** Opening DATA FOR THIS TASK block **

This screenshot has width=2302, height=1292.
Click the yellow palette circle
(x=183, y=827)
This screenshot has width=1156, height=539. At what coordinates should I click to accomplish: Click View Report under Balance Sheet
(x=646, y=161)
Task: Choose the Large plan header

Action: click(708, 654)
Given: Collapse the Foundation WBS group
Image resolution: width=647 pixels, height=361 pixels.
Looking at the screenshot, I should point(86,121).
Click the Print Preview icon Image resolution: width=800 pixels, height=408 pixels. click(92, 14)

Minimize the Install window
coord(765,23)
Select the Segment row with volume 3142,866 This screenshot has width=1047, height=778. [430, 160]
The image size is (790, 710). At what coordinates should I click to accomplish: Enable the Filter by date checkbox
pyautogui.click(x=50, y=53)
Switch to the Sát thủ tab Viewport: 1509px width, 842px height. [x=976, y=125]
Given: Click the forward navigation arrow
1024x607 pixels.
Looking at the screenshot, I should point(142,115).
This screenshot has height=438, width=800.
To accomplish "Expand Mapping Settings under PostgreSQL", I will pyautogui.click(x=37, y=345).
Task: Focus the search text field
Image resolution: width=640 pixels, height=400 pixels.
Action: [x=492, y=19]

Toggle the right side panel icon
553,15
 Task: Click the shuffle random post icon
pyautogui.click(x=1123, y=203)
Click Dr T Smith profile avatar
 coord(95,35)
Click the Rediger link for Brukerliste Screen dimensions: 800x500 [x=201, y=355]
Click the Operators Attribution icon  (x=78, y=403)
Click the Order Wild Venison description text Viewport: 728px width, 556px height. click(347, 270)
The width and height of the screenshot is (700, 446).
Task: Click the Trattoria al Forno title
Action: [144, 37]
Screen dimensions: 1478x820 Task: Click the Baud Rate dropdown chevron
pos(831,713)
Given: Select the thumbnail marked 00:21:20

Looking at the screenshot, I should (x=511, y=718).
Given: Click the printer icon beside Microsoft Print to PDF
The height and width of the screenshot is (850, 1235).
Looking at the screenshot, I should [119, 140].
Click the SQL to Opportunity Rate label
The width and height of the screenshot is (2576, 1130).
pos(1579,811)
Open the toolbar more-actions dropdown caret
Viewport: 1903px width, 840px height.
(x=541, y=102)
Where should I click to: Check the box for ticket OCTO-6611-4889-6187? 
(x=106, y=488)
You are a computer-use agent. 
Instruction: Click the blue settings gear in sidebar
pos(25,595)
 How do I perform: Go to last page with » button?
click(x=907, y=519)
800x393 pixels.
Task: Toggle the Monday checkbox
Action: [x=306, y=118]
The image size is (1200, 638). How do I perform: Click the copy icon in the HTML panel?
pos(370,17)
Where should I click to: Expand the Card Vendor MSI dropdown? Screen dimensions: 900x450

** Closing DATA FOR THIS TASK block **

So that nothing is lost, please reproduce each entry exactly as written.

▸ ANSWER TO THE EXERCISE:
This screenshot has width=2302, height=1292.
Click the yellow palette circle
(x=183, y=827)
This screenshot has width=1156, height=539. At what coordinates should I click to accomplish: Click View Report under Balance Sheet
(x=646, y=161)
Task: Choose the Large plan header

Action: click(708, 654)
Given: Collapse the Foundation WBS group
Image resolution: width=647 pixels, height=361 pixels.
Looking at the screenshot, I should point(86,121).
Click the Print Preview icon Image resolution: width=800 pixels, height=408 pixels. click(92, 14)

Minimize the Install window
coord(765,23)
Select the Segment row with volume 3142,866 This screenshot has width=1047, height=778. [430, 160]
The image size is (790, 710). At what coordinates should I click to accomplish: Enable the Filter by date checkbox
pyautogui.click(x=50, y=53)
Switch to the Sát thủ tab Viewport: 1509px width, 842px height. [x=976, y=125]
Given: Click the forward navigation arrow
1024x607 pixels.
Looking at the screenshot, I should point(142,115).
This screenshot has height=438, width=800.
To accomplish "Expand Mapping Settings under PostgreSQL", I will pyautogui.click(x=37, y=345).
Task: Focus the search text field
Image resolution: width=640 pixels, height=400 pixels.
Action: [x=492, y=19]

Toggle the right side panel icon
553,15
 Task: Click the shuffle random post icon
pyautogui.click(x=1123, y=203)
Click Dr T Smith profile avatar
 coord(95,35)
Click the Rediger link for Brukerliste Screen dimensions: 800x500 [x=201, y=355]
Click the Operators Attribution icon  (x=78, y=403)
Click the Order Wild Venison description text Viewport: 728px width, 556px height. click(347, 270)
The width and height of the screenshot is (700, 446).
Task: Click the Trattoria al Forno title
Action: [144, 37]
Screen dimensions: 1478x820 Task: Click the Baud Rate dropdown chevron
pos(831,713)
Given: Select the thumbnail marked 00:21:20

Looking at the screenshot, I should (x=511, y=718).
Given: Click the printer icon beside Microsoft Print to PDF
The height and width of the screenshot is (850, 1235).
Looking at the screenshot, I should [119, 140].
Click the SQL to Opportunity Rate label
The width and height of the screenshot is (2576, 1130).
pos(1579,811)
Open the toolbar more-actions dropdown caret
Viewport: 1903px width, 840px height.
(x=541, y=102)
Where should I click to: Check the box for ticket OCTO-6611-4889-6187? 
(x=106, y=488)
You are a computer-use agent. 
Instruction: Click the blue settings gear in sidebar
pos(25,595)
 How do I perform: Go to last page with » button?
click(x=907, y=519)
800x393 pixels.
Task: Toggle the Monday checkbox
Action: [x=306, y=118]
The image size is (1200, 638). How do I perform: Click the copy icon in the HTML panel?
pos(370,17)
Where should I click to: Expand the Card Vendor MSI dropdown? Screen dimensions: 900x450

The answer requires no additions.